» AIM OF THE EXERCISE: Rewrite all of the lines below, requests included, and multiply every coordinate in the answers by 1.15, rounding to whole numbers with halves rounded up while keeping the numbers in the requests unchanged. Leave the pictures out of your version.
***
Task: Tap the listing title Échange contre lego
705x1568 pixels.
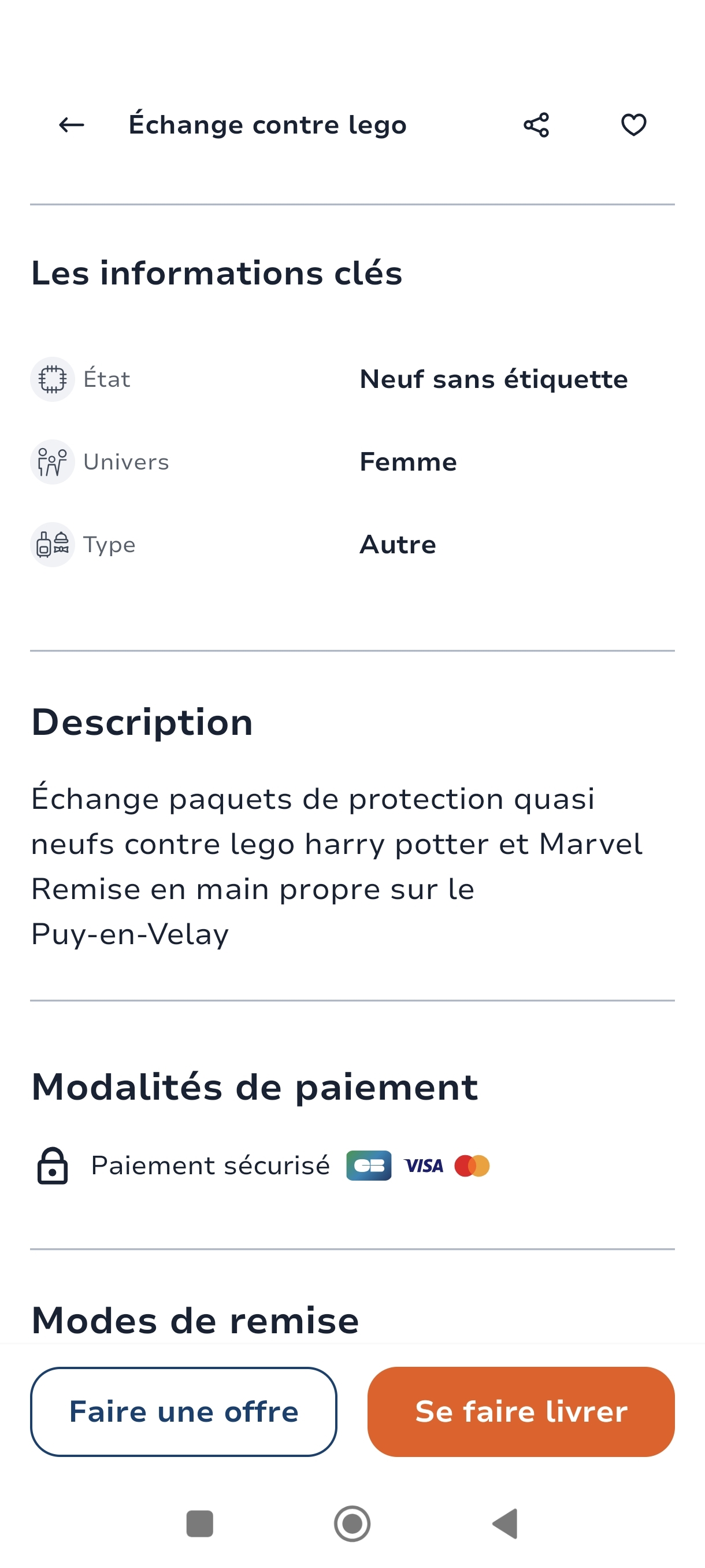Action: [x=268, y=125]
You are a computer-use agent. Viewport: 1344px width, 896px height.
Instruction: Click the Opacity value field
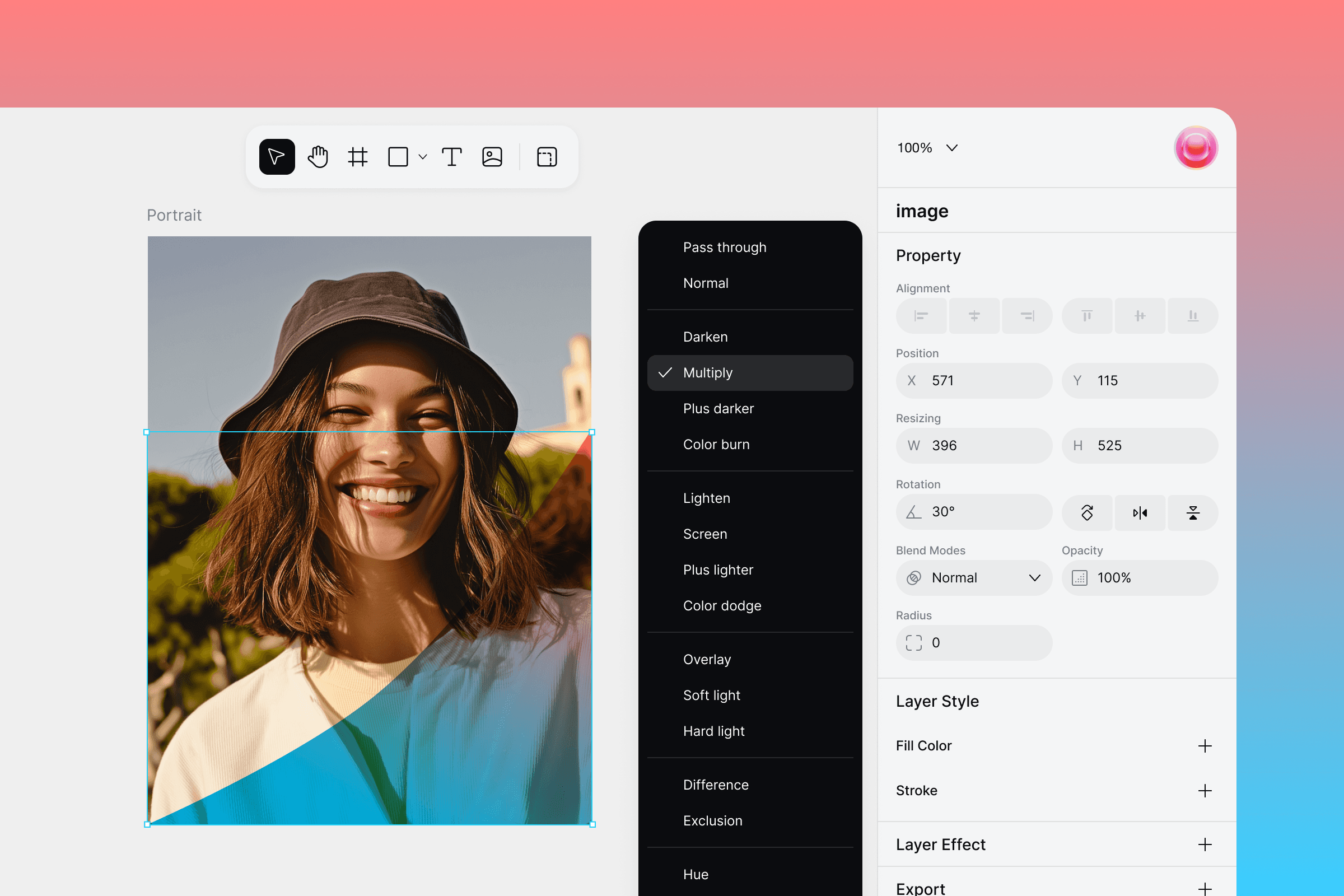click(1140, 578)
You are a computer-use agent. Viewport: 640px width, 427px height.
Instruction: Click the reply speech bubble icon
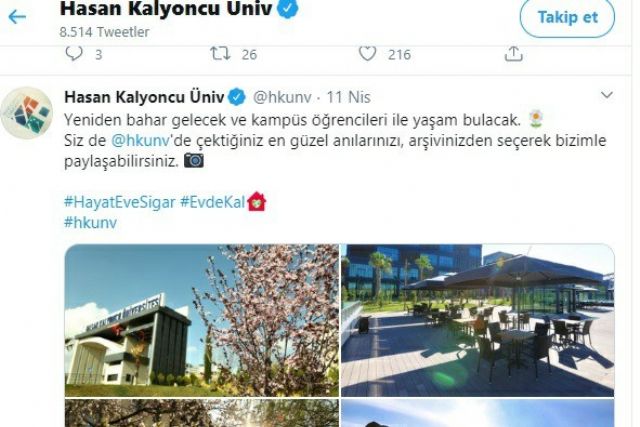click(74, 53)
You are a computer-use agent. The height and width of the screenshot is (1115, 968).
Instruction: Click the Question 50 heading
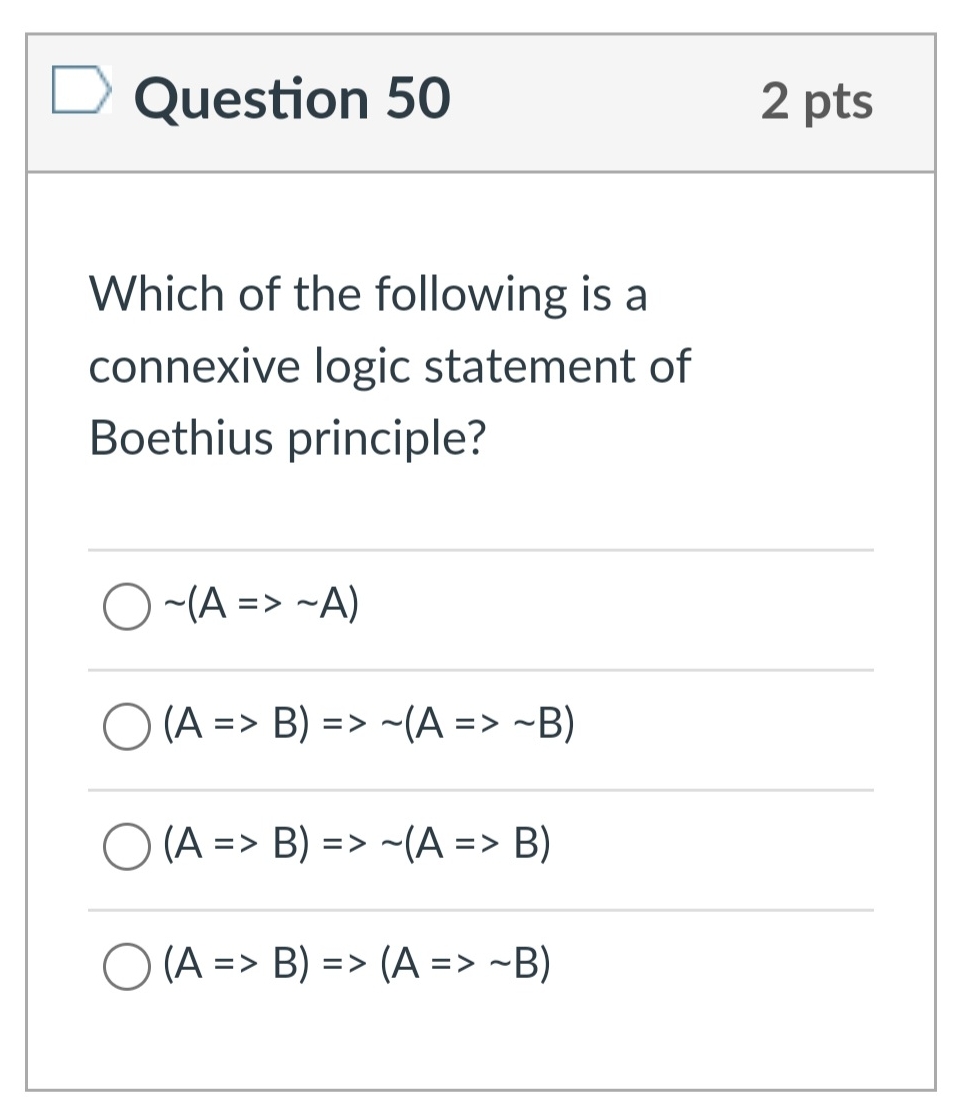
***
» WRITTEN RESPONSE:
Task: Tap the listing title Échange contre lego
705x1568 pixels.
Action: [x=308, y=144]
You are a computer-use agent. Viewport: 1344px width, 896px height.
Instruction: Click the Opacity value field
click(1311, 665)
You are a computer-use agent. Viewport: 640px width, 427px height.
Instruction: Click the reply speech bubble icon
click(85, 61)
You are a computer-use agent. The height and width of the screenshot is (1115, 968).
Instruction: Click the Question 50 heading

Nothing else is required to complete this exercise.